Joe65SkylarkGS said:


> We need pics guys. ... just looking to re-produce some cars we would all love to have race and collect.


Okay, Joe, pics it is.

I'd just have to repeat my post from last November's T-Jet bodies wishlist thread, with a few updates:

---------------
Here are bodies I'd like to see for T-jets, even if I have to mount 'em high or grind the chassis a bit. A few of these are available from MEV, and while the quality is there, the price is on the high side for me. Recently Greg Gipe (taillights_fade on eBay) has come up with some of them. So -

Round out the *American sporty cars* with










*First-generation Big-window Barracuda* - a pain to own maybe, but _great_ to look at and plenty of space for the Tjet chassis.
*First generation Corvette and T-bird* - Landmark cars. Where are they? How are you going to do _American Graffiti_ without a white T-bird? A separate glue-on *top* with porthole is absolutely necessary for the bird. (Tyco or LifeLike or somebody did a large _nassssty_ body for the Tbird with absurdly short wheelbase long ago. The less said, the better.)


*'50s Sports Racers*










This lot is going to need jacking up to fit over the chassis. Can't be helped until somebody brings out a slammed (flatter and lower) T-jet chassis. Please don't bloat these bodies vertically; let them sit high.
*C & D Jaguars* - MEV does these already
*Typo 61 'Birdcage' Maserati* - Got a coupe from Greg Gipe, and MEV makes the roadster, so we're set.
*Mercedes 300SLR* - an iconic car. Unproduced since Atlas' version in the '60s.
*Aston Martin DBR-1, 2, or 3* - Gotta have one of those great-looking Astons
*Ferrari 250 Testarossa* - Tyco made a largish body for its S chassis forty years ago, since then, just the out-of-production Traxs resin copy. Need one for Tjets.

Late additions: 







*Maserati 300S* challenged the Ferraris and Jaguars through the '50s.

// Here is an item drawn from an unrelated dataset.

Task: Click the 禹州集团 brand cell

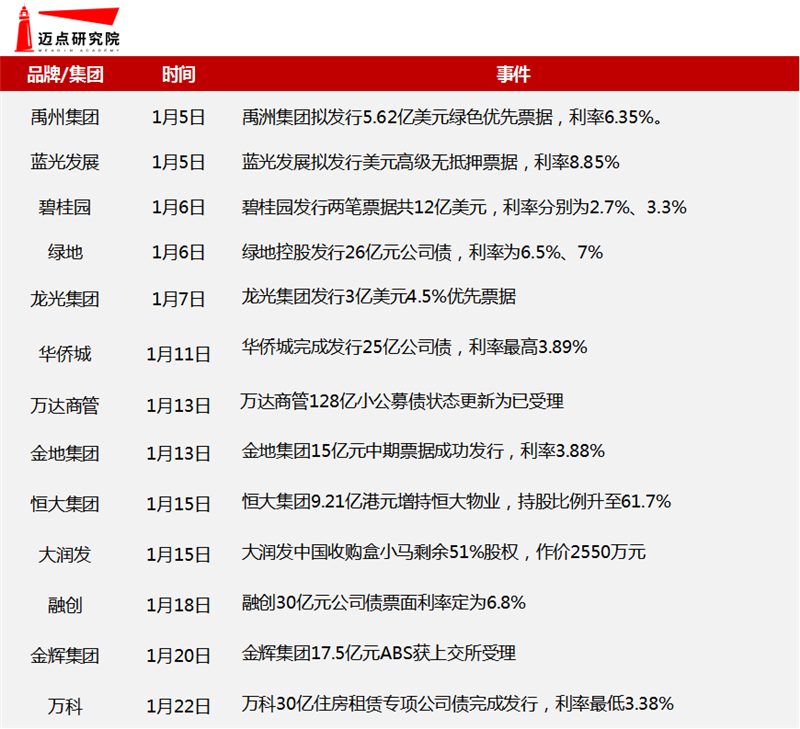Action: point(65,117)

*Lister Jaguar* - Lister's aluminum cars with Jaguar engines were very fast contenders in the late '50s.


*'60s Sports & GT Cars that raced*










These are mostly little cars. To fit over the chassis, their scale is going to have to be large, like the 1:60 Aurora Cobra. 

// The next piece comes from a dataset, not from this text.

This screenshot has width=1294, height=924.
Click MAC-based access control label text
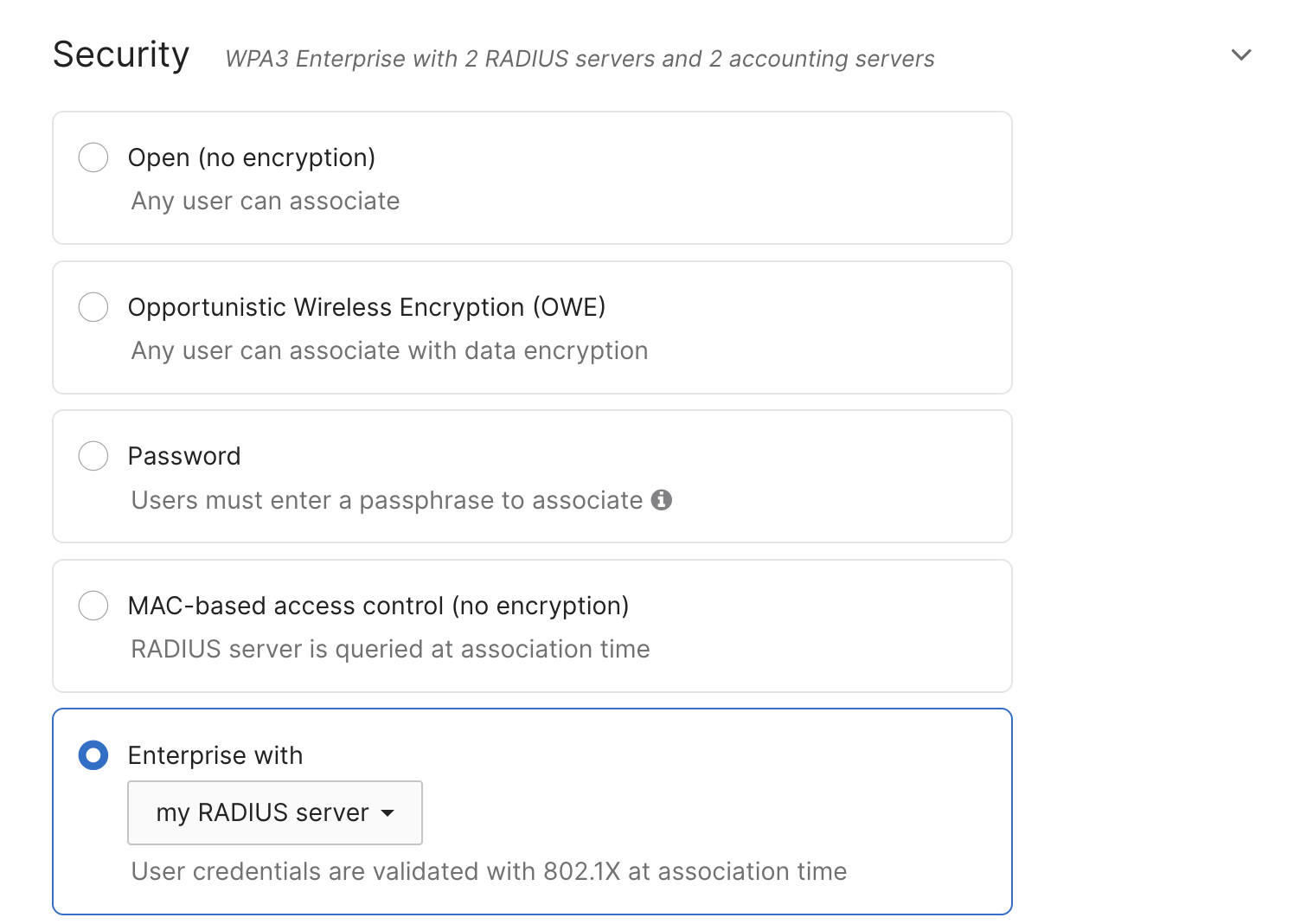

*Aston Martin DB-3, 4 or 5GT* - MEV makes a DB5GT, and Greg sells a standard GT and the Zagato version - we're pretty well covered.
*MG-B* - Open or GT. Better still, an open body with an add-on GT top. The most popular sports car of the '60s almost never sees an HO slot track. Once you have the roadster, small mods will give you a Datsun Fairlady or 1500. Faller or Bauer has an expensive GT.
*Triumph TR-4* - Nice square body should do fine over a T-jet chassis. MEV makes one, but its headlights are shifted inboard for some reason and it looks weirdly nearsighted.
*Triumph TR-3* - Iconic sports car, MEV has it.
*MG-A* - Ditto and ditto.
*Austin Healey 100 or 3000* - Similar bodies, different grille shapes. Mold the grille as part of a separate front bumper and you have both versions. MEV and Gipe now offer a 3000.
*Sunbeam Alpine/Tiger* - Same body except for one chrome strip. The V-8 Tiger was the Q-ship of '60s streets - a poor-man's Cobra. A separate fastback roof to represent the Harrington GT versions seen at Le Mans and occasionally on the street would be a nice accessory, as would glue-on fender tops to make the early big-fin Alpines, but I don't expect anyone but me to care.
*Triumph Spitfire* - Prettiest of the small-displacement tiddlers. And a ball to drive, take it from me, especially when you have to toss out a couple of aimed newspapers between downshifts for the corner.
*Toyota 2000 GT* - Stunningly beautiful low-production might-have-been. Did get raced a bit in the US. Bachmann made an ugly bloated version long ago.

Late additions:








*Porsche 356* or other early Porsche, and a *classic 911* for Tjets - I got a 356 roadster from Greg. Faller has a coupe, but the price is high and the Traxs copy is out of production. 
The best bet for a Tjet-able early *911* is modding the old Mini-Lindy body. 
...and now for something completely different - the *Morgan +4 and 4/4* - the classic wood-chassised British sportscar that practically defines "old school." _Miiiight_ be able to get a pancake into it without doing too much violence to its lines. Maybe. Slimline chassis would be easier.









*OSCA 1500*. Never saw one on the street (that I recall), but the photos of the early US sports car races are filled with them, and they ruled their classes in Italian roadraces until the Porsche 550 came along. Distinctive styling, and lots of racing history.
*BMW 507* - Okay, not raced a lot. Not even owned very much, but one of the most beautifully styled two-seaters of the postwar decades, and one of the most desirable collector cars in history.

Aaaaand ...
I guess if we have a Spitfire, we ought to have








a *Spridget* to race against - AH Sprite and MG Midget had different grille and chrome, but shared the same body shape with each other - basically an offcut from a 2x4. At least there shouldn't be a problem getting the pancake chassis into it, as long as you keep jacking up the scale.
*Bug-eyed Sprite* - It would have to be inflated pretty far, to get the square chassis into the cute liddle body, but if it can be done, it really should, for this period.

I left off cars that there's a commonly available version of, but we really do need an *XKE* that gets the headlights right, and a *convertible XKE*, even if it has to sit high. 

So, moldmakers - ready, get set, GO!

-- D


----------